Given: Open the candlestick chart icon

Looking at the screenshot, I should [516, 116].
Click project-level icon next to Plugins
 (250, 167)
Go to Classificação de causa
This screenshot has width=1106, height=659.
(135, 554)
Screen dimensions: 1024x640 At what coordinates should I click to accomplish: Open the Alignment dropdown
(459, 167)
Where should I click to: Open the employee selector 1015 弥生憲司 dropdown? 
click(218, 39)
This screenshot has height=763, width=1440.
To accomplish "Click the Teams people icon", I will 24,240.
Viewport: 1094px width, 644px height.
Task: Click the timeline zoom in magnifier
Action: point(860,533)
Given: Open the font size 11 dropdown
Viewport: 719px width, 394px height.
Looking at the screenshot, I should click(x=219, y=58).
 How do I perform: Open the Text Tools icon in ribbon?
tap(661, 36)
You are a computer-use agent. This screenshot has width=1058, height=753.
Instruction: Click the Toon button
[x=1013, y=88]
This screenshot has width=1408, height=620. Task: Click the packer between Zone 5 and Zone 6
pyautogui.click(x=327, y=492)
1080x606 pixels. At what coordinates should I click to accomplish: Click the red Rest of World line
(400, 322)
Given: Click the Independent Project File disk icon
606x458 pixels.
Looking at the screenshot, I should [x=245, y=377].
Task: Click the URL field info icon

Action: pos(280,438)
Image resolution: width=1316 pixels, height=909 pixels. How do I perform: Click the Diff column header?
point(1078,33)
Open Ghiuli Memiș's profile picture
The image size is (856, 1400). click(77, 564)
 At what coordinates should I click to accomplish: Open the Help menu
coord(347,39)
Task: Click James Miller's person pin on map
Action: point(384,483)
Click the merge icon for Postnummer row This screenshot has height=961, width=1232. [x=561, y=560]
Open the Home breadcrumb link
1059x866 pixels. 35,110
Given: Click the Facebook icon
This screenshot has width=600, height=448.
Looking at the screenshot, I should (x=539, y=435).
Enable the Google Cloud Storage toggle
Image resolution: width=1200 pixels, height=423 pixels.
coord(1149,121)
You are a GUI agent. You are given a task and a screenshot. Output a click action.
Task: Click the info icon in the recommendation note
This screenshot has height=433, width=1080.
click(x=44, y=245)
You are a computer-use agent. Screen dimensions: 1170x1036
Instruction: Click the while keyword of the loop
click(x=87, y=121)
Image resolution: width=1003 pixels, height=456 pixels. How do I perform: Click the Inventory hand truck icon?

____________

= Work to complete =
Repeat the records word for word.

= Exercise output =
Given: Open the candlestick chart icon

Looking at the screenshot, I should [516, 116].
Click project-level icon next to Plugins
 (250, 167)
Go to Classificação de causa
This screenshot has width=1106, height=659.
(135, 554)
Screen dimensions: 1024x640 At what coordinates should I click to accomplish: Open the Alignment dropdown
(459, 167)
Where should I click to: Open the employee selector 1015 弥生憲司 dropdown? 
click(218, 39)
This screenshot has height=763, width=1440.
To accomplish "Click the Teams people icon", I will 24,240.
Viewport: 1094px width, 644px height.
Task: Click the timeline zoom in magnifier
Action: point(860,533)
Given: Open the font size 11 dropdown
Viewport: 719px width, 394px height.
Looking at the screenshot, I should click(x=219, y=58).
 How do I perform: Open the Text Tools icon in ribbon?
tap(661, 36)
You are a computer-use agent. This screenshot has width=1058, height=753.
Instruction: Click the Toon button
[x=1013, y=88]
This screenshot has width=1408, height=620. Task: Click the packer between Zone 5 and Zone 6
pyautogui.click(x=327, y=492)
1080x606 pixels. At what coordinates should I click to accomplish: Click the red Rest of World line
(400, 322)
Given: Click the Independent Project File disk icon
606x458 pixels.
Looking at the screenshot, I should [x=245, y=377].
Task: Click the URL field info icon

Action: pos(280,438)
Image resolution: width=1316 pixels, height=909 pixels. How do I perform: Click the Diff column header?
point(1078,33)
Open Ghiuli Memiș's profile picture
The image size is (856, 1400). click(77, 564)
 At what coordinates should I click to accomplish: Open the Help menu
coord(347,39)
Task: Click James Miller's person pin on map
Action: point(384,483)
Click the merge icon for Postnummer row This screenshot has height=961, width=1232. [x=561, y=560]
Open the Home breadcrumb link
1059x866 pixels. 35,110
Given: Click the Facebook icon
This screenshot has width=600, height=448.
Looking at the screenshot, I should (x=539, y=435).
Enable the Google Cloud Storage toggle
Image resolution: width=1200 pixels, height=423 pixels.
coord(1149,121)
You are a GUI agent. You are given a task and a screenshot. Output a click action.
Task: Click the info icon in the recommendation note
This screenshot has height=433, width=1080.
click(x=44, y=245)
You are a computer-use agent. Screen dimensions: 1170x1036
Instruction: Click the while keyword of the loop
click(x=87, y=121)
Image resolution: width=1003 pixels, height=456 pixels. How do I perform: Click the Inventory hand truck icon?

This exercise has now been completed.